Détails de la tâche:
Poursuivez l'article sur le voyage par la lecture à partir de sa dernière phrase.

====== Article

Un peu plus tard, j'ai pu m'expliquer posément. Lorsque je fais une croisière en Littérature, nul besoin de passeport ni d'aéroport, juste les mots. Grâce à eux, je décolle, m'élève, embrasse une vaste contrée puis je plonge au cœur de chaque personnage et je ressens tout, absolument tout : paysages, visages, couleurs, odeurs, péripéties, impressions, le moindre émoi, jusqu'au plus profond silence... Chaque fin de paragraphe ou de chapitre est une escale, chaque page est une plage vierge où s'inscrivent les traces de mon imaginaire enchanté. Et ainsi, je voyage toujours en first, au chaud, dans mon fauteuil ou dans mon lit... et pour quelques piécettes d'euros !

Je viens de faire un test concluant. Ayant pris un livre au hasard, je tombe sur l'extrait qui va suivre. Embarquement immédiat : exotisme garanti, émotion intacte, magie aussitôt reconstituée ! Illico, me voici en compagnie de Pasolini et de Moravia à Tekkadi, au bord du lac, dans la splendeur du couchant, au milieu de jeunes gens très sages et très beaux, dorés comme des dieux, tous convoqués par un air de flûte pour fêter ensemble le 15ème anniversaire de l'indépendance de l'Inde.


(...) Ils étaient, tous, habillés en blanc mais cette fois-ci, les tissus étaient vraiment immaculés et neufs, parce que c'était un jour de fête. Le grand drap qui enveloppait leurs hanches, ou qui descendait jusqu'aux chevilles, ou qui entourait leurs membres et était noué sur le ventre, de manière à laisser les jambes nues, la tunique ou la chemisette blanche, et l'étroit turban blanc sur des cheveux noirs et ondulés, avec leurs mèches et leurs touffes si romantiques et barbares à la fois : tout était soigné et pur.

============
====== Données enregistrées

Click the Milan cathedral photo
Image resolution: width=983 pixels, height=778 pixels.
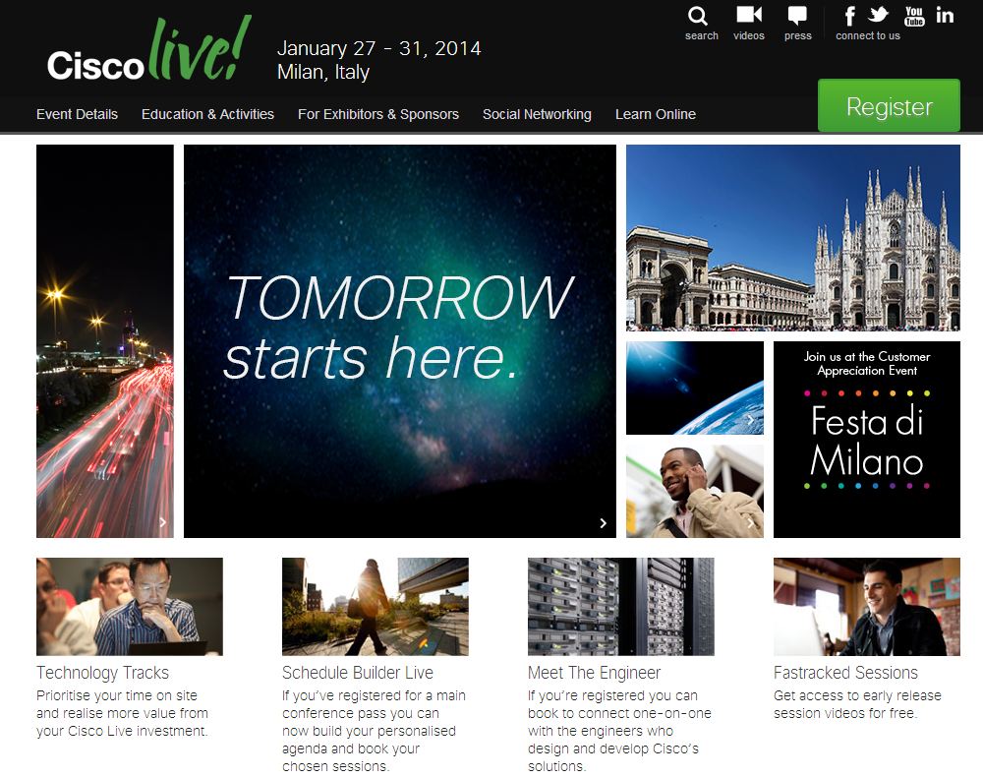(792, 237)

============
====== Données enregistrées

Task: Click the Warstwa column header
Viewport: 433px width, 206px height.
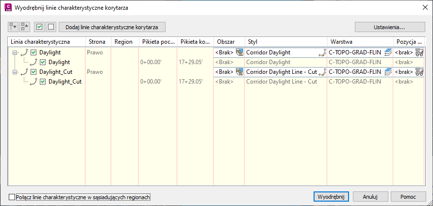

============

Réponse:
Ils se tenaient au fond des gradins herbeux qui donnaient sur le lac déjà éteint, dans les dernières lueurs sanglantes du crépuscule. Ensuite, l'un d'eux, après avoir échangé quelques paroles avec ses compagnons, s'avança vers nous, descendant de l'endroit un peu surélevé où il se trouvait, et se mettant à notre hauteur ; ses camarades étaient assis autour de lui, accroupis sur l'herbe sèche, il tenait, à la main, une flûte à bec ou à tuyaux, je ne sais plus, en tout cas un petit instrument à vent, presque caché entre les plis de sa tunique. Il se mit à jouer. C'était une vieille mélodie indienne, parce que l'Inde est réfractaire à toute influence musicale étrangère ; je crois même que les Indiens ne sont pas physiquement en mesure d'entendre d'autre musique que la leur. C'était une phrase hachurée, étouffée, haletante, qui finissait toujours, comme tous les airs indiens, par une sorte de lamentation presque gutturale, un râle doux et pathétique mais, à l'intérieur de cette tristesse, était contenue une espèce de gaieté noble et ingénue.

Le garçon jouait de la flûte, et nous regardait. Il donnait l'impression de nous parler, en jouant ainsi, de nous faire un long discours, pour lui-même et pour ses camarades.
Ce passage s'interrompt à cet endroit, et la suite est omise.